Sobre o Prêmio Innovare

Criado em 2004, o Prêmio Innovare vem trabalhando para identificar e colocar em evidência iniciativas desenvolvidas voluntariamente que trazem soluções inovadoras, ampliam a proximidade entre instituições jurídicas e a população e contribuem para o aprimoramento da Justiça brasileira. Ao todo, já foram premiadas 226 práticas, entre mais de 7 mil trabalhos, em diferentes áreas da atuação jurídica. Todas as iniciativas selecionadas são incluídas no Banco de Práticas do Innovare.

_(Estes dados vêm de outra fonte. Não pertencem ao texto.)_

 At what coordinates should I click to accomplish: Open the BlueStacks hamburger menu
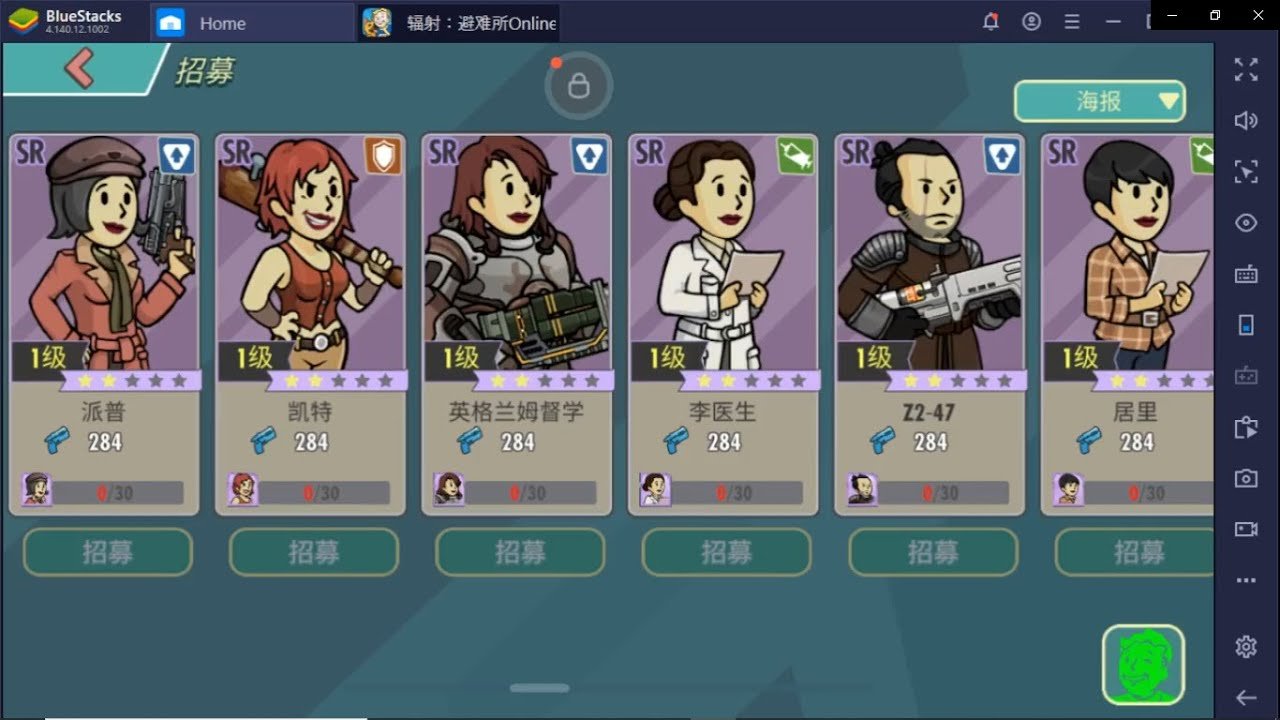click(x=1072, y=21)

Em sua 17ª. edição, o Innovare já premiou duas práticas, na nova Categoria CNJ/Gestão Judiciária e na categoria Destaque, com o tema “Defesa da Liberdade”. Também foram escolhidas, durante a reunião da Comissão Julgadora, outras 12 práticas que disputam a premiação em seis categorias: Tribunal, Juiz, Ministério Público, Defensoria Pública, Advocacia e Justiça e Cidadania. O resultado final e os prêmios serão entregues durante cerimônia on-line no próximo dia 01 de dezembro, transmitida pelo canal do Innovare no YouTube (https://www.youtube.com/c/premioinnovarecanal).

O Prêmio conta com o apoio de instituições parceiras que colaboram para a credibilidade e prestígio da premiação. Entre elas estão a Associação dos Magistrados Brasileiros (AMB), Associação Nacional dos Membros do Ministério Público (Conamp), Associação Nacional das Defensoras e Defensores Públicos (Anadep),  Associação dos Juízes Federais (Ajufe), Conselho Federal da OAB, Associação Nacional dos Procuradores de República (ANPR), Associação Nacional dos Magistrados da Justiça do Trabalho (Anamatra), Conselho Nacional de Justiça (CNJ) e a Secretaria Nacional de Justiça do Ministério da Justiça e Segurança Pública, com o apoio do Grupo Globo.